Moore bedecken drei Prozent der heutigen Landmassen und stellen einen großen Kohlenstoffspeicher dar. Sie verhalten sich bezüglich der Klimaveränderung recht neutral. Das Problem tritt erst auf, wenn man Moore trockenlegt. Dann kann soviel Kohlenstoff freigesetzt werden, dass sich der Kohlendioxidgehalt der Atmosphäre verdoppeln könnte, was die Klimaveränderung erheblich beschleunigen würde.
Nach 25 Zentimetern stoßen wir auf Permafrost. Die Moorpflanzen scheinen ihn vor einer Erwärmung sehr gut abzuschirmen. Ein Beispiel: Wir finden kleine Torfmoose, die im Sommer ihre Zellen mit Luft füllen können. Zugleich ändert sich ihre Farbe und wird gräulich. Luft leitet Wärme nicht gut und die gräuliche Oberfläche reflektiert viele Sonnenstrahlen. Im Winter speichern die Torfmoose Wasser in ihren Zellen und sind grün. Wasser leitet die Kälte sehr gut an die Permafrostschicht weiter.
An einigen Stellen laufen wir mit unseren Stiefeln im Moorwasser direkt auf dem Permafrost. So lernen wir, aufgrund des Oberflächenbewuchses die Tiefe des Permafrostbodens zu schätzen.
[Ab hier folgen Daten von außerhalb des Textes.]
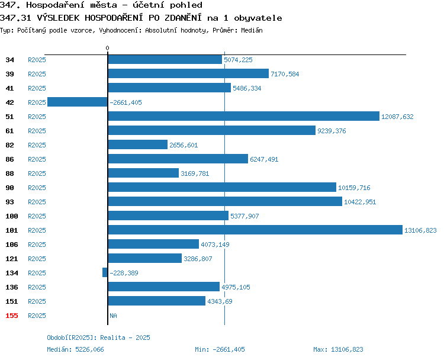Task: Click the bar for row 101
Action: (x=255, y=230)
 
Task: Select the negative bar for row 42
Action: (x=78, y=102)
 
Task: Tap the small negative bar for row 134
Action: (x=105, y=272)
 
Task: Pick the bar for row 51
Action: (x=243, y=116)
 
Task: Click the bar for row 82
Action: (x=137, y=144)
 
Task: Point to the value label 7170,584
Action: (x=285, y=74)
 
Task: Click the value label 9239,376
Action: (x=332, y=131)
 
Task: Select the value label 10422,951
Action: (x=360, y=202)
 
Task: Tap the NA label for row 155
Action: (x=113, y=316)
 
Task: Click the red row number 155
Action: (x=12, y=316)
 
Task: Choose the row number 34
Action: (x=9, y=60)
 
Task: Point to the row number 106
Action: (x=12, y=245)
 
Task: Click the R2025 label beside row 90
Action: (x=37, y=188)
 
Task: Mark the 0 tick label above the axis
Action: (x=107, y=48)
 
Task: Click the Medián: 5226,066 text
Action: (x=75, y=349)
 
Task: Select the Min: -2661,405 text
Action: (x=220, y=349)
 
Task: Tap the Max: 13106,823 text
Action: (x=338, y=349)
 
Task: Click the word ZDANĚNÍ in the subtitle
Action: (x=183, y=18)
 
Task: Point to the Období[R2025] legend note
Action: (x=98, y=338)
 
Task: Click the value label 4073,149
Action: (x=215, y=245)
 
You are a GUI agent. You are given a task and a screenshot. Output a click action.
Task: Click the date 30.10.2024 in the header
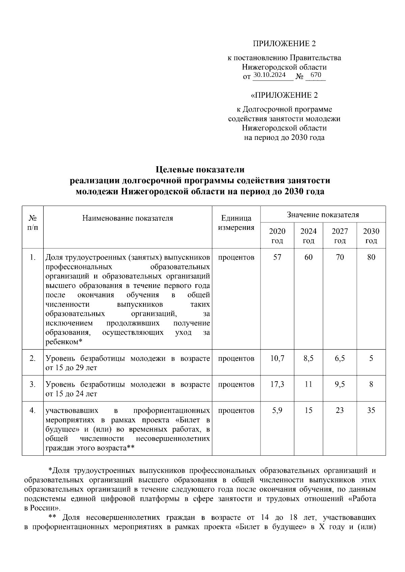(x=269, y=75)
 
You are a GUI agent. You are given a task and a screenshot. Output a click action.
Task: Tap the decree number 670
(x=316, y=75)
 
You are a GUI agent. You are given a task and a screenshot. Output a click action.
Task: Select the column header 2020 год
(x=277, y=236)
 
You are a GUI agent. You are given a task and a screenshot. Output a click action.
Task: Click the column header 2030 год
(x=371, y=236)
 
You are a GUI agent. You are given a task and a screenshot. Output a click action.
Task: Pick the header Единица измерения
(x=236, y=222)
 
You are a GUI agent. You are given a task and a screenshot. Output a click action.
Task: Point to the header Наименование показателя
(x=128, y=218)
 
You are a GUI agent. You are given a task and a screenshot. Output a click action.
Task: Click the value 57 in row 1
(x=277, y=257)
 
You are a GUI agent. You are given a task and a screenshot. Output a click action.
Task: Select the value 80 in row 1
(x=371, y=257)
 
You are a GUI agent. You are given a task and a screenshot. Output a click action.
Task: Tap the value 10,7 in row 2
(x=277, y=358)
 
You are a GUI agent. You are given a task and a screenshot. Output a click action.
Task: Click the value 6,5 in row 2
(x=340, y=358)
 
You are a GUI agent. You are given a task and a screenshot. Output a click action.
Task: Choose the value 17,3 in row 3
(x=277, y=384)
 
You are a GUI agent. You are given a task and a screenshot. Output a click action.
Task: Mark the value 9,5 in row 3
(x=340, y=384)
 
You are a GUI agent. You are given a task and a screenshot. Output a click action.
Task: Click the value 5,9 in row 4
(x=277, y=410)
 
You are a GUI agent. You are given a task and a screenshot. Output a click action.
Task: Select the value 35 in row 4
(x=371, y=410)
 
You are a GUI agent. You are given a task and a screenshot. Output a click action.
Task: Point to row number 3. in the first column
(x=32, y=384)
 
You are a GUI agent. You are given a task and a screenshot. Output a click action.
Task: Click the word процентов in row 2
(x=236, y=358)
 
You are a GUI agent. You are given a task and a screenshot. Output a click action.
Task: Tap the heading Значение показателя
(x=323, y=214)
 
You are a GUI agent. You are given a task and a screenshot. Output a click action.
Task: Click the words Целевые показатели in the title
(x=200, y=169)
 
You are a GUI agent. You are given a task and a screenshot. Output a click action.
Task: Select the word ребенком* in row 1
(x=64, y=342)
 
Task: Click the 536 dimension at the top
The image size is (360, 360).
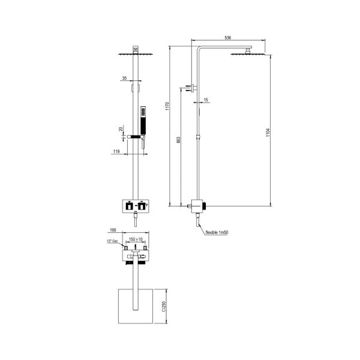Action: pyautogui.click(x=227, y=37)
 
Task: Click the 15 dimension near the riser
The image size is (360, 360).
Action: pyautogui.click(x=205, y=99)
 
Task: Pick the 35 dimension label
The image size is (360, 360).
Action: pyautogui.click(x=124, y=79)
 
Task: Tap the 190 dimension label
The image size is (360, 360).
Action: pyautogui.click(x=113, y=229)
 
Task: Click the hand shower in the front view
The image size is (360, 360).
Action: pyautogui.click(x=143, y=121)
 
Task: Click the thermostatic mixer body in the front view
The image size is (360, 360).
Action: pyautogui.click(x=136, y=206)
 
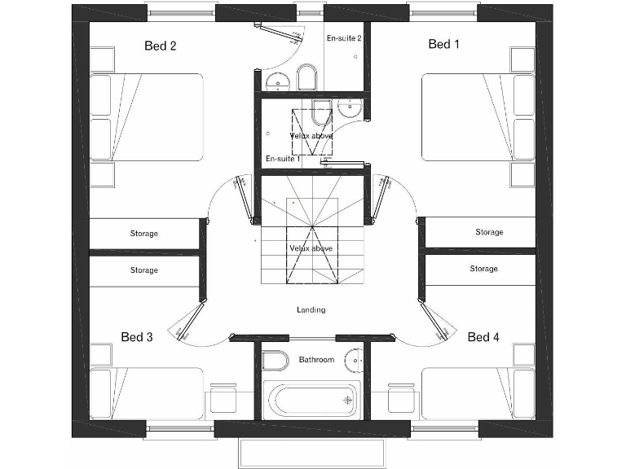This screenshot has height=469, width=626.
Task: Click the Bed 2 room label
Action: click(161, 46)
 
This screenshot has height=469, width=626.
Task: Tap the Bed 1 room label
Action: click(444, 45)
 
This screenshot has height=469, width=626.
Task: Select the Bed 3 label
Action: click(137, 337)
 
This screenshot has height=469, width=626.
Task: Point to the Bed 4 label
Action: click(483, 337)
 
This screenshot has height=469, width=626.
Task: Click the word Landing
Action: click(311, 310)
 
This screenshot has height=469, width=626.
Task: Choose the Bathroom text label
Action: click(316, 360)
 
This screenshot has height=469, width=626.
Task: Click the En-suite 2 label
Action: click(344, 38)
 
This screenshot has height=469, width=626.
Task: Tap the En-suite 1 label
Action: click(280, 159)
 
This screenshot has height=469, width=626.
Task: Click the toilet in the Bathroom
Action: click(276, 360)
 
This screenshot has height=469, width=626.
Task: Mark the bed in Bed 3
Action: click(147, 392)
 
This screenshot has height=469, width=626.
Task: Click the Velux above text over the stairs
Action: click(311, 248)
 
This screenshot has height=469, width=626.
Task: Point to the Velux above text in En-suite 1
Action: click(311, 135)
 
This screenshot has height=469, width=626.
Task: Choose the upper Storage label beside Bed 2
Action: click(144, 234)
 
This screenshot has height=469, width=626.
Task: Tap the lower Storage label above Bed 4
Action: click(483, 269)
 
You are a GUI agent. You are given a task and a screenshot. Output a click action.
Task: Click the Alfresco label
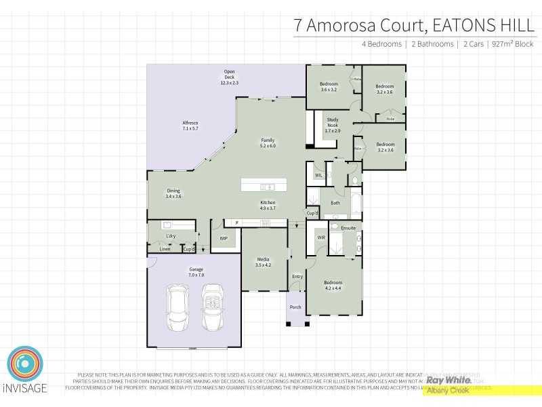190,125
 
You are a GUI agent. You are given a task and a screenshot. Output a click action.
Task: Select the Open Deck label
230,77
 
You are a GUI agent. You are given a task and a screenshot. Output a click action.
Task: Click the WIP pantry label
224,239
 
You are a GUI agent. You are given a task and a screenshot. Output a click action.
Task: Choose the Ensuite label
348,228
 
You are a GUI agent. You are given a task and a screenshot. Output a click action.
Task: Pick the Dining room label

Unter einer üppigen Vegetation liegt der Permafrostboden oft nicht besonders tief. An vegetationslosen Stellen hingegen liegt der Permafrostboden erheblich tiefer. Dies ist für uns wichtig, wenn wir ein Tiefkühlfach für unsere verderblichen Waren bis zum Permafrostboden graben wollen. Wir suchen uns sehr bewachsene Stellen aus, dann ist es häufig nur ein halber Meter bis zum Permafrost.
Dies Moor liegt übrigens an einem Hang. Der erste Teil des Moores wird durch Oberflächenwasser – u.a. vermutlich auch das Wasser des Permafrostbodens im Hang - gespeist und stellt ein Hochmoor dar. Der weiter unten liegende Teil ist ein Niedermoor und speist sich aus dem auf dem Permafrostboden liegenden "Grundwasser".
Mückenzerstochen kehren wir nach unserer Moorexkursion ins Camp zurück. Das Abendessen wird in Eimern serviert und schmeckt hervorragend. Abends machen wir noch ein Lagerfeuer an der Lena und singen Seemannslieder. Bastian fängt Fische mit seiner Angel, die wir gleich ausnehmen, auf einen Stock aufspießen und mit etwas Salz verspeisen.